契約(亦稱合同)是人際互動與市場運作的基礎,以契約法作為確保履行的憑藉。契約法(合同法)的基本理念是契約自由,然而當事人情況各異,從智慮單純的市井小民,到精打細算的企業廠商,契約法自不宜對它們等量齊觀。有鑑於此,雖然德國傳統契約法體系嚴謹,卻仍然與時倶進,配合消費者契約的性質制定特別法規。[1]此外,近年來「國際統一私法協會」(Unidroit)另闢蹊徑,制訂「國際商事契約通則」,與以強制規定為主的消費者契約做一區隔。[2]這種區分彰顯商事契約(亦稱商事合同)當事人的自治性與任意性,具有異曲同工之妙,值得肯定。追根究底,商事契約是所有商業活動的基礎與準繩,因此無論是契約法規範商事契約,或者是法院解釋商事契約,均應符合締約目的,體現契約蘊含的商業考慮與經濟邏輯,以促進商業活動的發展。

現代市場中,充斥著五花八門各類商事契約,其中不少系長期而複雜的,比如具有風險分擔與治理機制等特性,此並非傳統契約法所預見。甚至從新制度經濟學的視角來看,「契約」與「組織」兩者間具有某種替代性,因此企業間在設計「產業鏈」(supply chain)時,須從垂直(縱向)一體化「自行生產」(make)或是「委外生產」(buy)選擇其一。此外,有些產業結構呈現「虛擬」縱向一體化,一方面由法律與經濟上各自獨立的廠商構成,另一方面彼此間契約又具有「不完整契約」或「長期關係」等特徵。例如我國臺灣地區的晶圓半導體(晶片)產業,從設計、製造、封裝到測試等廠商,彼此間契約呈現「分立」又「聯屬」的特色,凸顯商事契約的多樣性。這類現象比比皆是,亟待法律人以嶄新視角加以看待及解釋。

- **練習題目**
- 1) 根據這段談商事契約的節錄,契約法的基本理念是什麼?
- 2) 請從「契約(亦稱合同)是人際互動與」到「人以嶄新視角加以看待及解釋。」,逐字引錄節錄中的這段文字。
作答時只能依據這段節錄。

- **所附資料**
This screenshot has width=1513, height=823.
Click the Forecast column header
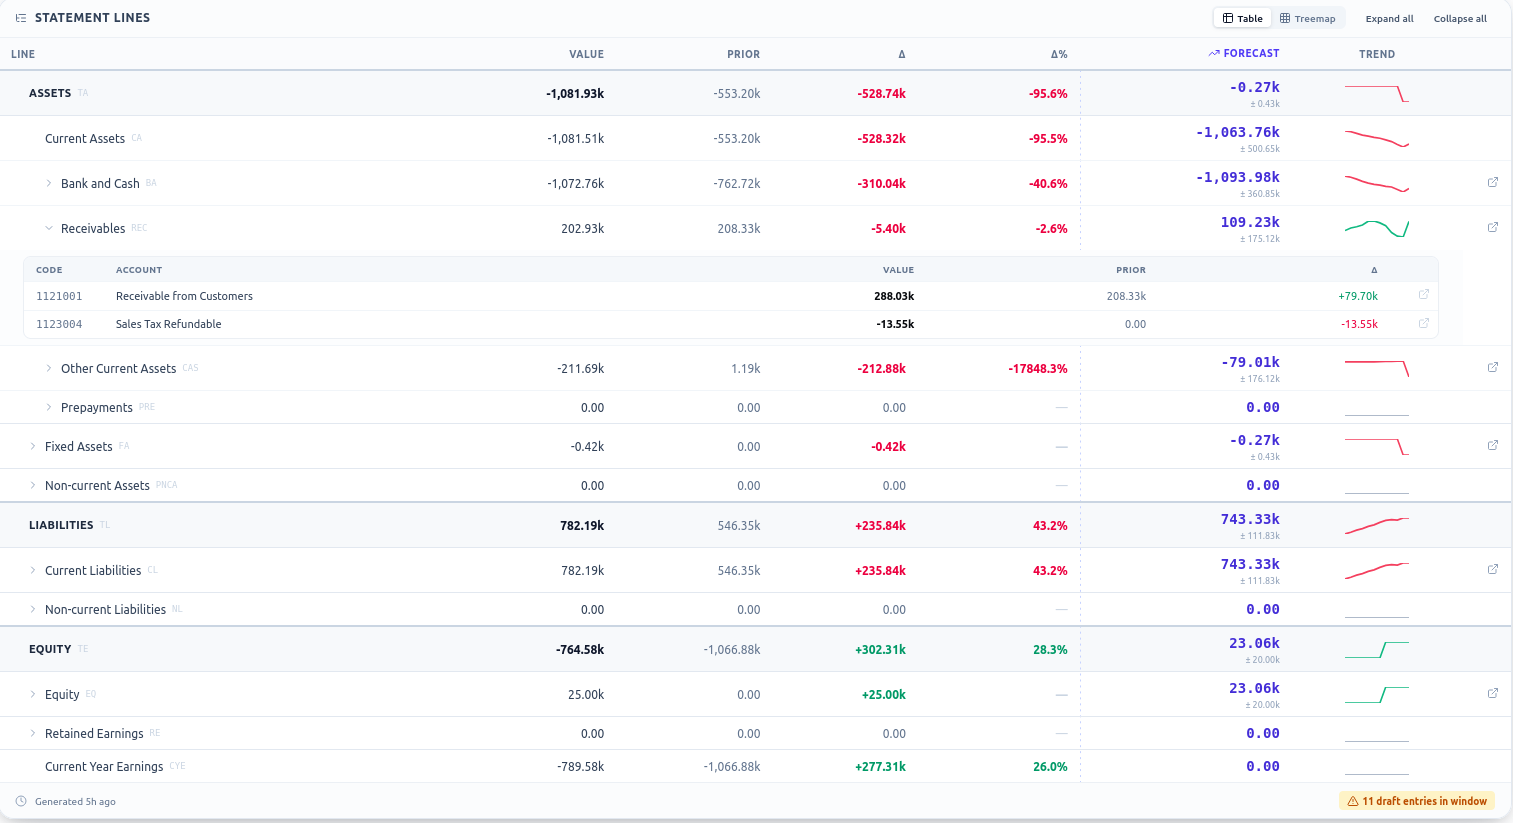1244,53
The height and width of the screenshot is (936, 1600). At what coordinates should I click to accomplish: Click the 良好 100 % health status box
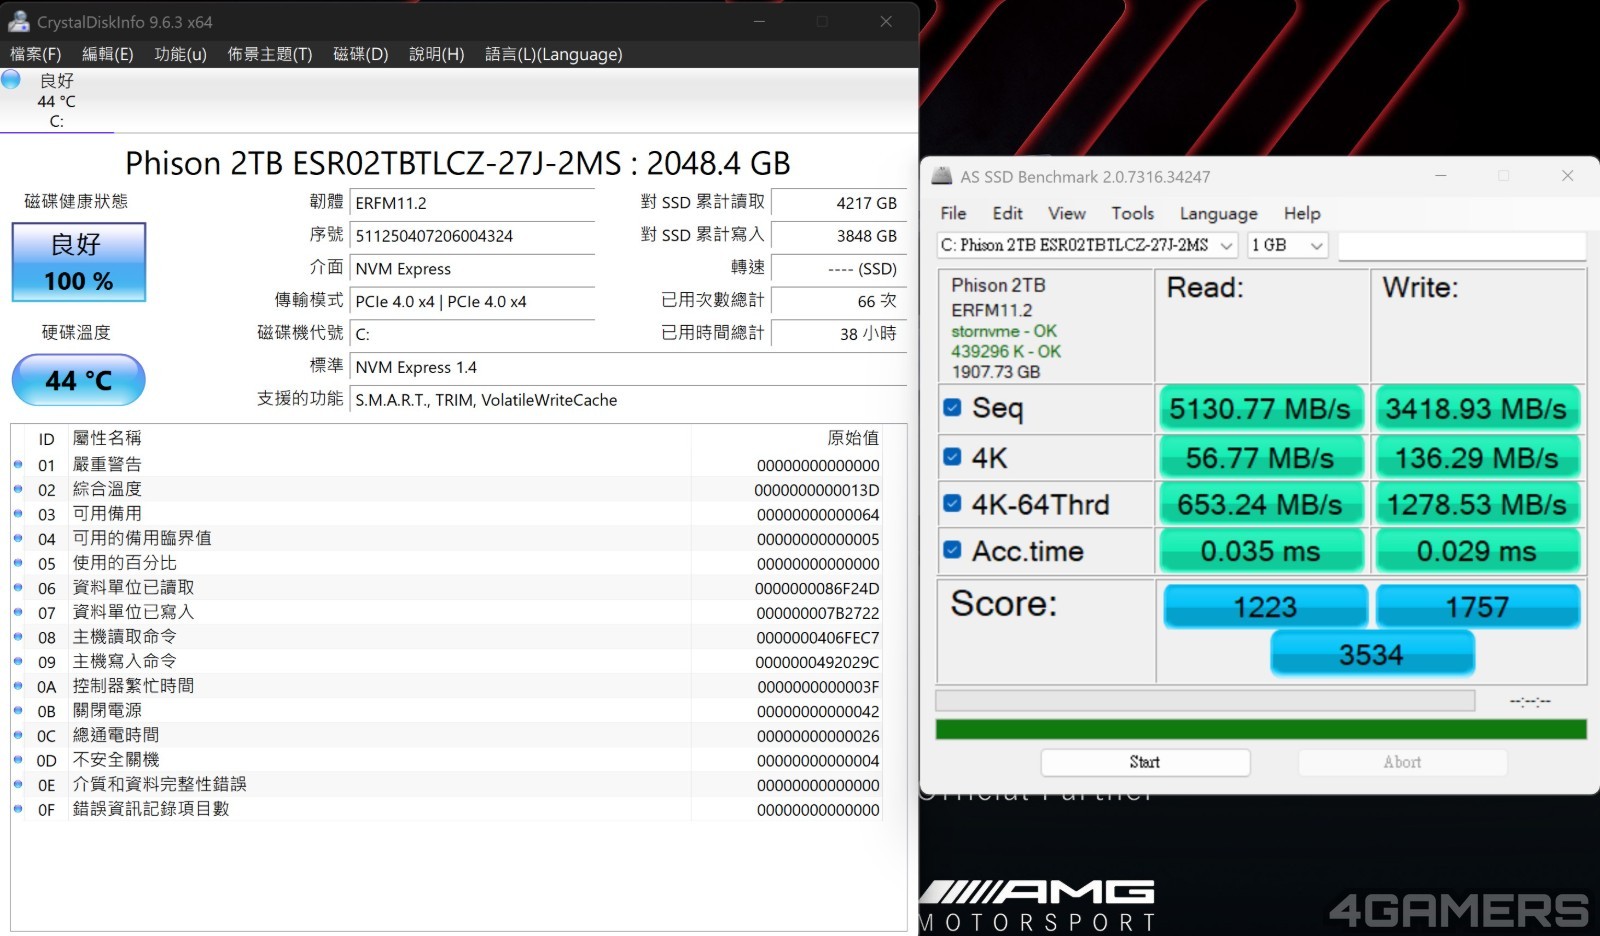tap(78, 262)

- **各題答案**
- 1) 契約自由。

- 2)
契約(亦稱合同)是人際互動與市場運作的基礎,以契約法作為確保履行的憑藉。契約法(合同法)的基本理念是契約自由,然而當事人情況各異,從智慮單純的市井小民,到精打細算的企業廠商,契約法自不宜對它們等量齊觀。有鑑於此,雖然德國傳統契約法體系嚴謹,卻仍然與時倶進,配合消費者契約的性質制定特別法規。[1]此外,近年來「國際統一私法協會」(Unidroit)另闢蹊徑,制訂「國際商事契約通則」,與以強制規定為主的消費者契約做一區隔。[2]這種區分彰顯商事契約(亦稱商事合同)當事人的自治性與任意性,具有異曲同工之妙,值得肯定。追根究底,商事契約是所有商業活動的基礎與準繩,因此無論是契約法規範商事契約,或者是法院解釋商事契約,均應符合締約目的,體現契約蘊含的商業考慮與經濟邏輯,以促進商業活動的發展。

現代市場中,充斥著五花八門各類商事契約,其中不少系長期而複雜的,比如具有風險分擔與治理機制等特性,此並非傳統契約法所預見。甚至從新制度經濟學的視角來看,「契約」與「組織」兩者間具有某種替代性,因此企業間在設計「產業鏈」(supply chain)時,須從垂直(縱向)一體化「自行生產」(make)或是「委外生產」(buy)選擇其一。此外,有些產業結構呈現「虛擬」縱向一體化,一方面由法律與經濟上各自獨立的廠商構成,另一方面彼此間契約又具有「不完整契約」或「長期關係」等特徵。例如我國臺灣地區的晶圓半導體(晶片)產業,從設計、製造、封裝到測試等廠商,彼此間契約呈現「分立」又「聯屬」的特色,凸顯商事契約的多樣性。這類現象比比皆是,亟待法律人以嶄新視角加以看待及解釋。